I’ve been wanting to talk to Margaret ever since I saw her speak at the Vision conference in Bristol a few years ago, so I was incredibly happy to get the opportunity of speaking with her on the phone for this interview.
At Vision, she gave a version of her superchickens TED talk, which I found inspiring and exciting in equal measure. Exciting because here was someone articulating so beautifully many of the things I had thought or felt in a much more unformed way about creativity, people, and the importance of human relationships at work as well as at home. And inspiring because Margaret speaks sense with such clarity, and in such an approachable way, that you feel that positive change is simply a matter of us being as human as we can be: at work, at home, and in how we work with each other.
Could I start by asking you the question I ask everybody, which is how you would define innovation?
It’s finding new ways to solve problems or new ways to do things. It’s not necessarily problem-related.

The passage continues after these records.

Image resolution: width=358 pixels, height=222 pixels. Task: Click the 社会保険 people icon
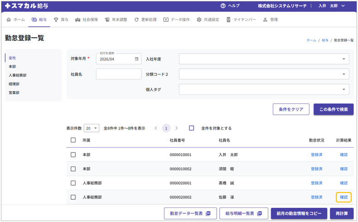click(77, 20)
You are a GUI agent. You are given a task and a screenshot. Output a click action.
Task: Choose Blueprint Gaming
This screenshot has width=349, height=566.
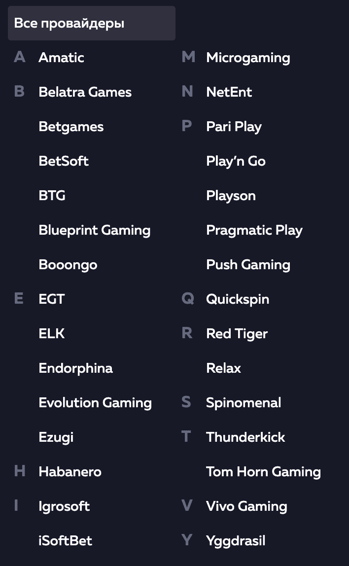coord(94,230)
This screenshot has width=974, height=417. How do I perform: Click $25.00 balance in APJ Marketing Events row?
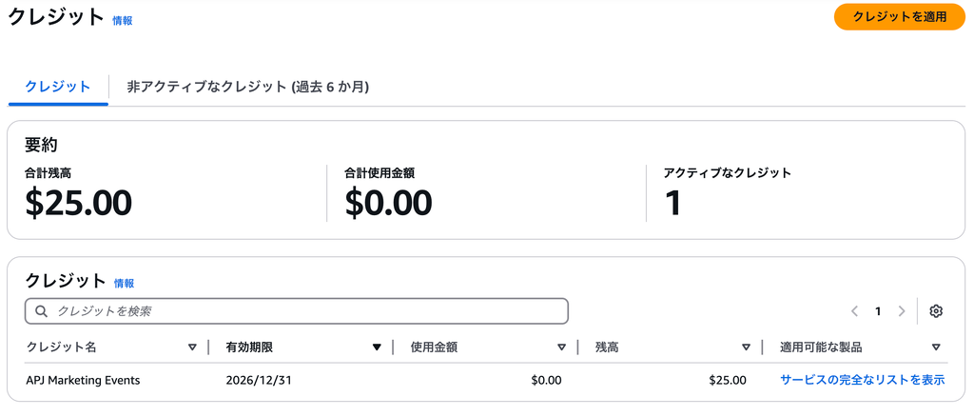click(x=728, y=380)
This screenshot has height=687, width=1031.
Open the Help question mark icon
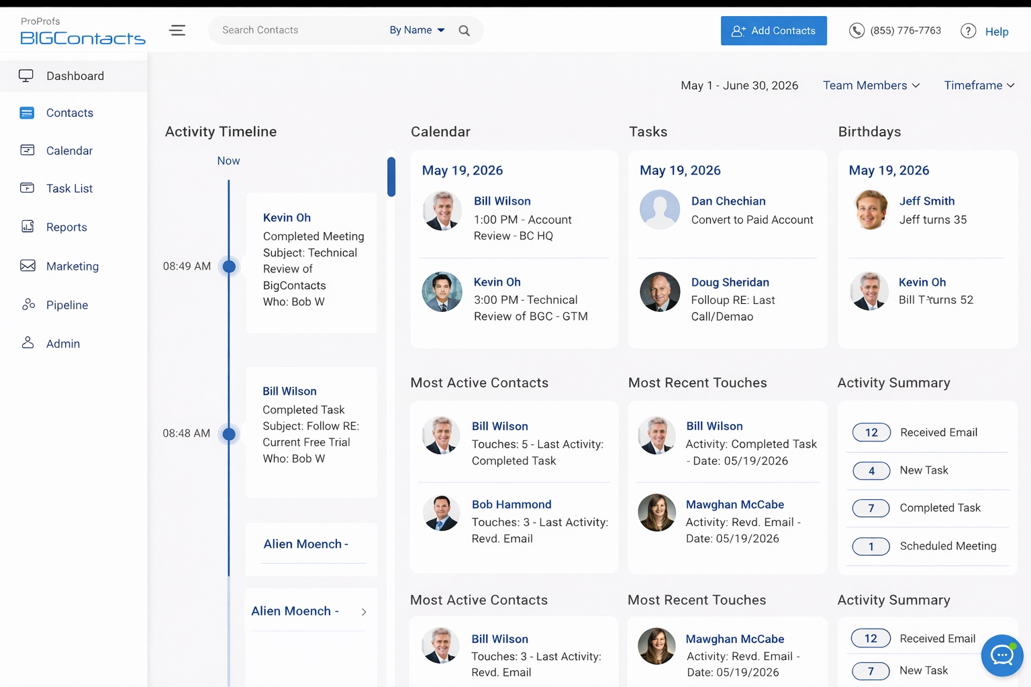coord(969,30)
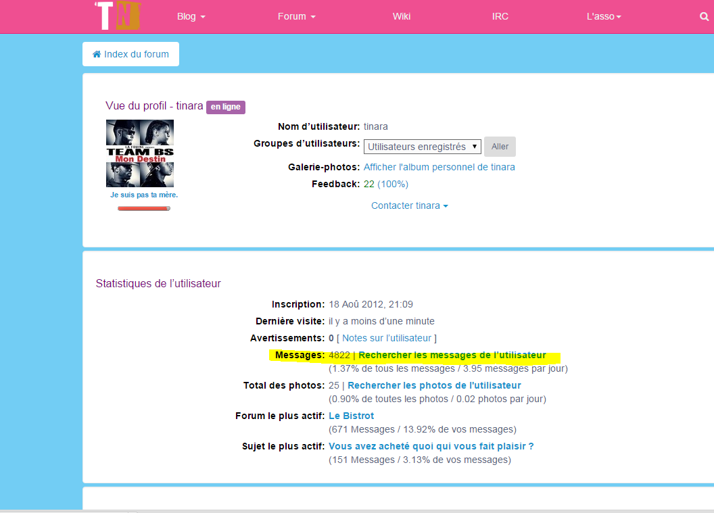Viewport: 714px width, 513px height.
Task: Expand the L'asso dropdown menu
Action: pyautogui.click(x=604, y=17)

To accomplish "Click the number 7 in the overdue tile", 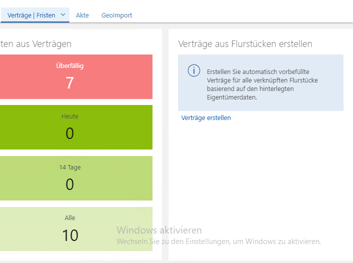I will tap(70, 83).
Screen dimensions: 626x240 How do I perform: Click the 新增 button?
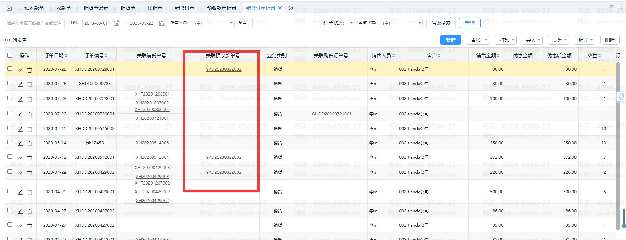pyautogui.click(x=450, y=40)
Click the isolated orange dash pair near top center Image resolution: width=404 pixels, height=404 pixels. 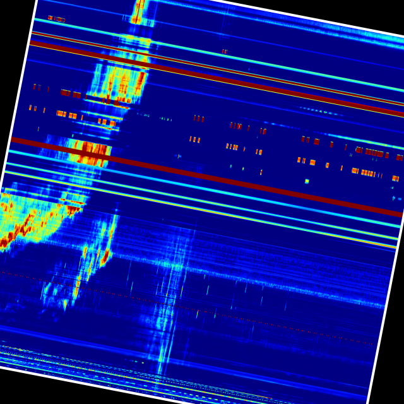pyautogui.click(x=224, y=51)
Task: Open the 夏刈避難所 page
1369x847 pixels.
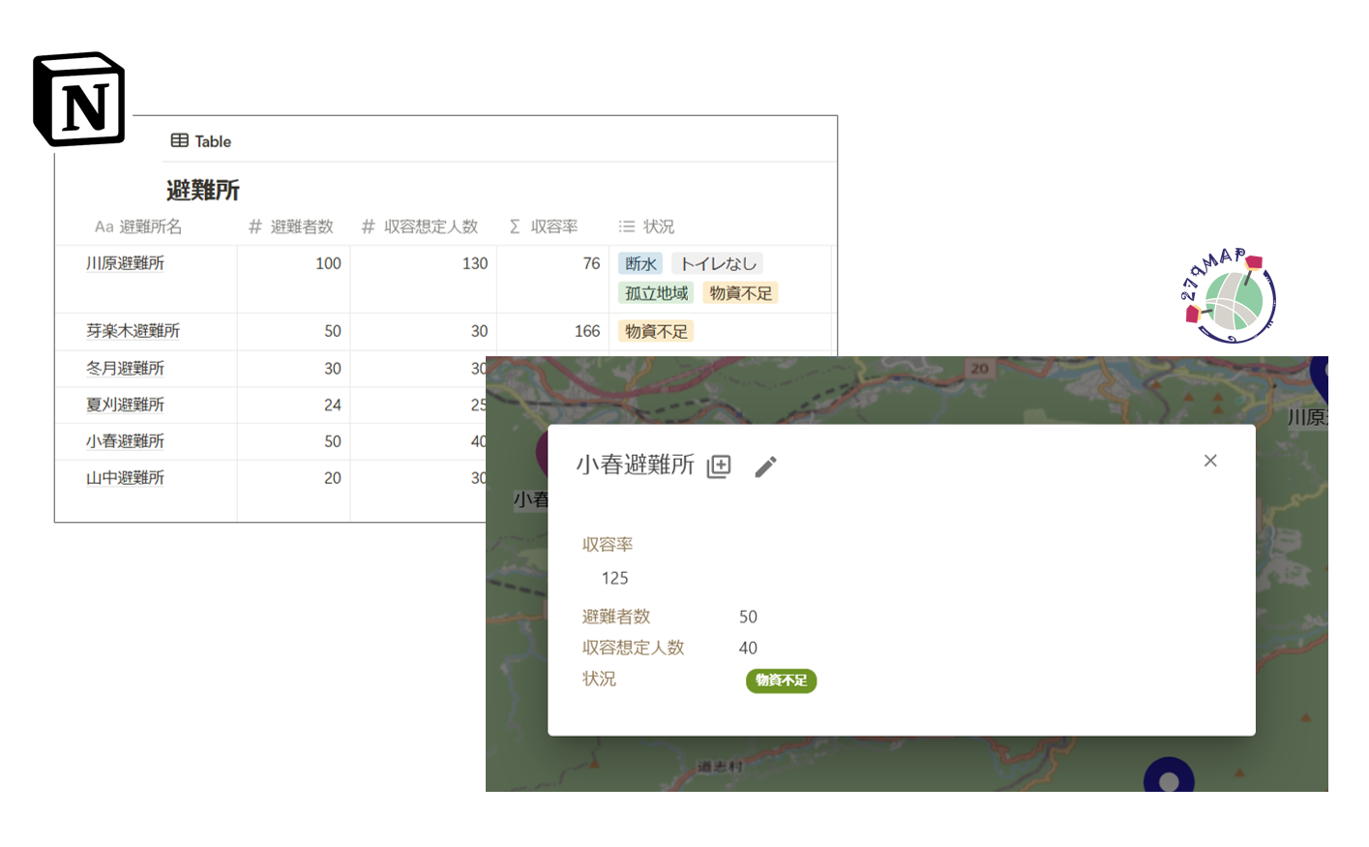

One of the reasons I was particularly interested in talking to you is that I come across a lot of customers who say they want to build a culture of innovation in their business, and I know that your recent book, Beyond Measure, was all about culture. Do you have an opinion on what people mean by a culture of innovation?
What they mean or want is a bunch of people who are energetic and enthusiastic about coming up with great new ideas. The reality is that they do almost everything they can to kill that. They want measurement, certainty, predictability, guarantees, risk reduction, all the things that will not deliver what they say they want.
People want innovation because they think that new stuff sells better than old stuff and new ways are more profitable than old ways, but they don’t want to take any risk. So they’re driving with their feet on the accelerator and the brake simultaneously, and wondering why they don’t get anywhere. They want innovation but they don’t want anything to change.